TASK TO CARRY OUT:
Can you repeat the material below line for line, without changing anything?

ENTRIES SHOWN:
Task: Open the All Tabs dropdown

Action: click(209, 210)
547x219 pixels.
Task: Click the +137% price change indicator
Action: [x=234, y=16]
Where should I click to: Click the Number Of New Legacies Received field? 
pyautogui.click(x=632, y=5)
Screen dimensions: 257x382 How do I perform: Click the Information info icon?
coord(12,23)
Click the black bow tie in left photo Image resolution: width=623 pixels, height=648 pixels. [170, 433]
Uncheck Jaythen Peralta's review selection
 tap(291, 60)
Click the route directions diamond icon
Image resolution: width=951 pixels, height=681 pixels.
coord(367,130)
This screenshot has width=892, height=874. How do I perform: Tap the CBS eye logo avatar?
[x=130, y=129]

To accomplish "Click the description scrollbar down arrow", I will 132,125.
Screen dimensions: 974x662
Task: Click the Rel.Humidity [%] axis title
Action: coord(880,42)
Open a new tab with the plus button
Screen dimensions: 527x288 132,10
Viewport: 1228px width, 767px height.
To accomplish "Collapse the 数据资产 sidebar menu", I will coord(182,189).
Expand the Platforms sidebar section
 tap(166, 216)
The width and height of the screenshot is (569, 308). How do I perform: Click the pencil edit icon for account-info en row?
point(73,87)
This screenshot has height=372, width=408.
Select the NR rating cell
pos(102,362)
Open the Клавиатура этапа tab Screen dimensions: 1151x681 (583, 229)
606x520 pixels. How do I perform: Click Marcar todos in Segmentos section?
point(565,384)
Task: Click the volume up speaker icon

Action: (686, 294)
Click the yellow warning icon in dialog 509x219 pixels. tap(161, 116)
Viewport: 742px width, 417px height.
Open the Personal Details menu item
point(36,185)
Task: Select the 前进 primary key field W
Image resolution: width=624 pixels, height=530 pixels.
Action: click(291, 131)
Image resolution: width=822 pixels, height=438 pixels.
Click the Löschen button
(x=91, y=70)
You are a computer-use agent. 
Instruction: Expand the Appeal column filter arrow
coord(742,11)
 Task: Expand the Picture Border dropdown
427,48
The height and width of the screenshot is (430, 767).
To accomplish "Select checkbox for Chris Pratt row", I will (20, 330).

OUTPUT BELOW:
Task: Open the All Tabs dropdown

Action: click(209, 210)
547x219 pixels.
Task: Click the +137% price change indicator
Action: [x=234, y=16]
Where should I click to: Click the Number Of New Legacies Received field? 
pyautogui.click(x=632, y=5)
Screen dimensions: 257x382 How do I perform: Click the Information info icon?
coord(12,23)
Click the black bow tie in left photo Image resolution: width=623 pixels, height=648 pixels. [170, 433]
Uncheck Jaythen Peralta's review selection
 tap(291, 60)
Click the route directions diamond icon
Image resolution: width=951 pixels, height=681 pixels.
coord(367,130)
This screenshot has width=892, height=874. How do I perform: Tap the CBS eye logo avatar?
[x=130, y=129]

To accomplish "Click the description scrollbar down arrow", I will 132,125.
Screen dimensions: 974x662
Task: Click the Rel.Humidity [%] axis title
Action: coord(880,42)
Open a new tab with the plus button
Screen dimensions: 527x288 132,10
Viewport: 1228px width, 767px height.
To accomplish "Collapse the 数据资产 sidebar menu", I will coord(182,189).
Expand the Platforms sidebar section
 tap(166, 216)
The width and height of the screenshot is (569, 308). How do I perform: Click the pencil edit icon for account-info en row?
point(73,87)
This screenshot has height=372, width=408.
Select the NR rating cell
pos(102,362)
Open the Клавиатура этапа tab Screen dimensions: 1151x681 (583, 229)
606x520 pixels. How do I perform: Click Marcar todos in Segmentos section?
point(565,384)
Task: Click the volume up speaker icon

Action: (686, 294)
Click the yellow warning icon in dialog 509x219 pixels. tap(161, 116)
Viewport: 742px width, 417px height.
Open the Personal Details menu item
point(36,185)
Task: Select the 前进 primary key field W
Image resolution: width=624 pixels, height=530 pixels.
Action: click(291, 131)
Image resolution: width=822 pixels, height=438 pixels.
Click the Löschen button
(x=91, y=70)
You are a computer-use agent. 
Instruction: Expand the Appeal column filter arrow
coord(742,11)
 Task: Expand the Picture Border dropdown
427,48
The height and width of the screenshot is (430, 767).
To accomplish "Select checkbox for Chris Pratt row", I will (20, 330).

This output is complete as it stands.